Within the program’s main method, we simply start with reading in the given assembly, looping through all classes declared within the assembly, and writing it back to disk (without any changes). The Mono.Cecil library provides some helper classes and convenience methods that make this process really straightforward:

  • The assembly itself will be represented by an instance of the ModuleDefinition class. This class offers the static ReadModule method which handles all the file loading stuff and directly creates an instance for us.
  • In order to deal with advanced options during assembly loading, we use an instance of DefaultAssemblyResolver, and pass it to the ReadModule method. We need those advanced options due to two reasons:
    1. We must register the assembly’s path as search directory for additional assemblies (e.g., the SQLite.NET library references) that will be loaded automatically when needed at a later point of time during the manipulation process, and
    2. we need to load debug symbols in combination with the assembly, to ensure that the resulting assembly (after writing it back to disk) still allows debugging, reacts to breakpoints, etc.

After all, this first part of the Main method looks as follows:

var resolver = new DefaultAssemblyResolver();
resolver.AddSearchDirectory(Path.GetDirectoryName(AssemblyPath));
var module = ModuleDefinition.ReadModule(AssemblyPath, new ReaderParameters()
{
	AssemblyResolver = resolver,
	ReadSymbols = true
});

All the classes declared by the assembly are represented as TypeDefinition instances, and can be accessed directly through the ModuleDefinition’s Types collection property. Note that I intruduced a hasChanged boolean flag that we will set to true or false in the future, in order to ensure the assembly file is rewritten only if some of the CIL code has changed (imagine an assembly without a single property flagged as [DateTimeOffsetSerialize] – there is no need in modifying such a file):

bool hasChanged = false;

foreach (var type in module.Types)
{
	//TODO
}

if (hasChanged)
	module.Assembly.Write(AssemblyPath, new WriterParameters
	{
		WriteSymbols = true
	});

Obviously, our program does not manipulate anything so far.

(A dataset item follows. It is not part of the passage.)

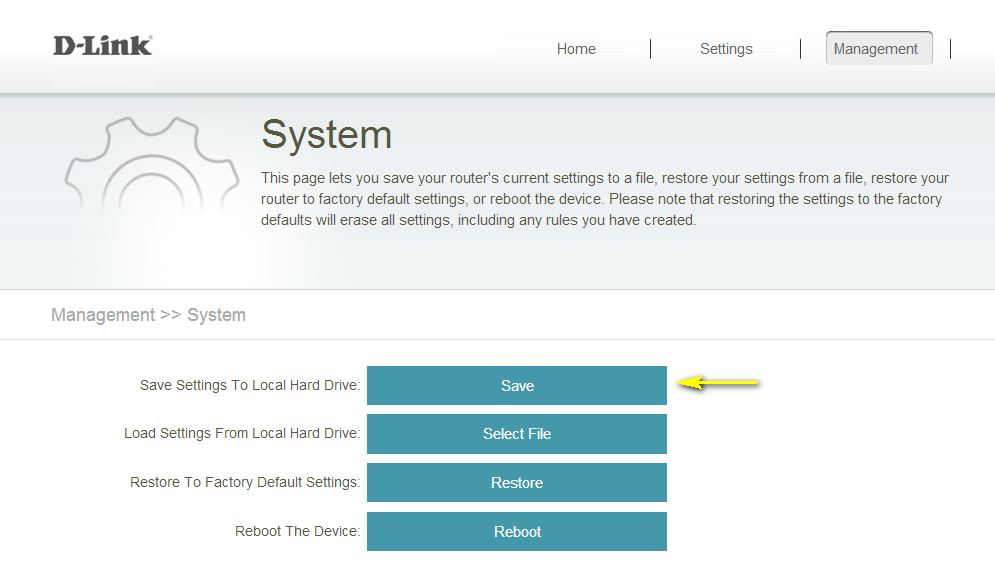The width and height of the screenshot is (995, 586).
Task: Choose Select File to load settings
Action: (517, 434)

To change that, let’s discuss what will be needed to replace the TODO flag within the foreach that loops through all classes: First, find all properties of type DateTimeOffset flagged with the [DateTimeOffsetSerialize] attribute. Second, manipulate their signature and getter / setter methods. To separate the actual business logic, I created two extension methods, which we will bring to life in the next blog post:

internal static IEnumerable<PropertyDefinition> FindFlaggedProperties(this TypeDefinition type)
{
	var results = new List<PropertyDefinition>();

	//TODO loop through all properties of the given type and check whether they are of type
	//     DateTimeOffset and flagged with the DateTimeOffsetSerialize attribute

	return results;
}

internal static void RebuildProperty(this TypeDefinition type, PropertyDefinition property)
{
	//TODO create additional string property, and modify original one
}

For now, we can finish the program’s Main method by inserting references to these helper methods. Each class needs to be scanned for properties to be modified, afterwards each of these properties must be processed individually. As soon as at least one property has been adapted, the hasChanged flag is set in order to ensure the whole assembly file will be regenerated:

foreach (var type in module.Types)
{
	var flaggedProperties = type.FindFlaggedProperties();
	if (!flaggedProperties.Any())
		continue;

	foreach (var property in flaggedProperties)
	{
		type.RebuildProperty(property);
	}
	hasChanged = true;
}

The actual logic for finding flagged properties and manipulating them will be discussed in part #4 of this series of blog articles.